:: Provided material ::
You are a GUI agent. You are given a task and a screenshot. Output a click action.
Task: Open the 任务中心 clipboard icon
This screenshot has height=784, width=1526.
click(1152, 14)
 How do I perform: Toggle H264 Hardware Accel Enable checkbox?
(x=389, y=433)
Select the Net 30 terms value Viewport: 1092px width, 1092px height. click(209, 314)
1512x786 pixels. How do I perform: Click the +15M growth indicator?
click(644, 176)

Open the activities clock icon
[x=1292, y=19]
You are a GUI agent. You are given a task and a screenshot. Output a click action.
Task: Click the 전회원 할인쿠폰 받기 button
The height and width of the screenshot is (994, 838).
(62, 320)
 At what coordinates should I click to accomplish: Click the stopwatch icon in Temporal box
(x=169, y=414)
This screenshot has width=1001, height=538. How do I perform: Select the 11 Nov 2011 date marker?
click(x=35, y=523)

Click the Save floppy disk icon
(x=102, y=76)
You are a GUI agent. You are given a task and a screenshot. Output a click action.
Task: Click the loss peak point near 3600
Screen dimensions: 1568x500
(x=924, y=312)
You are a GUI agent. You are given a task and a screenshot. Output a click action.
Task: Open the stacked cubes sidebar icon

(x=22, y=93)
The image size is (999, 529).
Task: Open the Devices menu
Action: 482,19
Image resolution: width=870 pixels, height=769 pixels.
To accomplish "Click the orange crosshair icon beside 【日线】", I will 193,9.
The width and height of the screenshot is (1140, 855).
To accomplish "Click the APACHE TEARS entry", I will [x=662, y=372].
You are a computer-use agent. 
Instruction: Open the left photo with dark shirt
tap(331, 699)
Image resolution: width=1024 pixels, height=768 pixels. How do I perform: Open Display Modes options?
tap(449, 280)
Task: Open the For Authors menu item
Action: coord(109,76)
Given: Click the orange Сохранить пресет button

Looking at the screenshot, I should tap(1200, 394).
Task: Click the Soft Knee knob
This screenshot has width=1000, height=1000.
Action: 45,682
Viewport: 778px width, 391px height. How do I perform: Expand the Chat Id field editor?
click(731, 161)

:: Exercise objective ::
Copy out every one of the rows above, character for character.

:: Expected output ::
You are a GUI agent. You are given a task and a screenshot. Output a click action.
Task: Open the 任务中心 clipboard icon
This screenshot has height=784, width=1526.
click(1152, 14)
 How do I perform: Toggle H264 Hardware Accel Enable checkbox?
(x=389, y=433)
Select the Net 30 terms value Viewport: 1092px width, 1092px height. click(209, 314)
1512x786 pixels. How do I perform: Click the +15M growth indicator?
click(644, 176)

Open the activities clock icon
[x=1292, y=19]
You are a GUI agent. You are given a task and a screenshot. Output a click action.
Task: Click the 전회원 할인쿠폰 받기 button
The height and width of the screenshot is (994, 838).
(62, 320)
 At what coordinates should I click to accomplish: Click the stopwatch icon in Temporal box
(x=169, y=414)
This screenshot has width=1001, height=538. How do I perform: Select the 11 Nov 2011 date marker?
click(x=35, y=523)

Click the Save floppy disk icon
(x=102, y=76)
You are a GUI agent. You are given a task and a screenshot. Output a click action.
Task: Click the loss peak point near 3600
Screen dimensions: 1568x500
(x=924, y=312)
You are a GUI agent. You are given a task and a screenshot. Output a click action.
Task: Open the stacked cubes sidebar icon

(x=22, y=93)
The image size is (999, 529).
Task: Open the Devices menu
Action: 482,19
Image resolution: width=870 pixels, height=769 pixels.
To accomplish "Click the orange crosshair icon beside 【日线】", I will 193,9.
The width and height of the screenshot is (1140, 855).
To accomplish "Click the APACHE TEARS entry", I will [x=662, y=372].
You are a computer-use agent. 
Instruction: Open the left photo with dark shirt
tap(331, 699)
Image resolution: width=1024 pixels, height=768 pixels. How do I perform: Open Display Modes options?
tap(449, 280)
Task: Open the For Authors menu item
Action: coord(109,76)
Given: Click the orange Сохранить пресет button

Looking at the screenshot, I should tap(1200, 394).
Task: Click the Soft Knee knob
This screenshot has width=1000, height=1000.
Action: 45,682
Viewport: 778px width, 391px height. How do I perform: Expand the Chat Id field editor?
click(731, 161)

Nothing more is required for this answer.